Novembre 2017
Un jour, tu te réveilleras et tu n’auras plus le temps de faire ce que tu voulais faire. Fais-le donc maintenant.
Paulo Coelho


Patrons, salariés, politiques... Et si on arrêtait de se regarder en chien de faïence ?

Il y a des jours qu’on n’aurait jamais cru voir arriver. Un peu comme le "grand soir" tant espéré par les révolutionnaires. Des choses qu’un esprit normalement constitué aurait du mal à concevoir. Fermez les yeux et imaginez ne serait-ce qu’un instant le chat pactiser avec la souris... Dément !

Il y a des inimitiés dont on peine à se représenter la fin. Celle entre exploiteurs et exploités en fait partie.

Imaginez une proposition d’un parti d’extrême gauche (ou du moins à gauche de la gauche) rejoindre celle d’une organisation patronale. Rejoindre au point que ces propositions se confondent, presque mot pour mot. Est-ce la fin de la lutte des classes ?

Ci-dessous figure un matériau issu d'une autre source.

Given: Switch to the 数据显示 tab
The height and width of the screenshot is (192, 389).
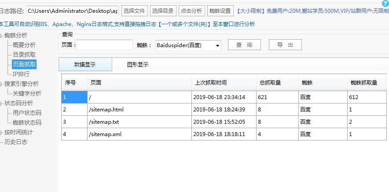Looking at the screenshot, I should pos(85,65).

On peut se prendre à rêver.

Mais de quoi s’agit-il au juste ?

François Ruffin, l’un des leaders de la France Insoumise, député de fraîche date et patron du journal « alternatif » Fakir, avance une idée intéressante : des stages en entreprises pour les députés, ministres et – pourquoi pas – le président de la République. Objectif ? Immerger nos politiques dans le bain du réel. C’est le quatrième amendement que le nouveau début de la Somme souhaite déposer dans le cadre du projet de loi sur la moralisation de la vie politique.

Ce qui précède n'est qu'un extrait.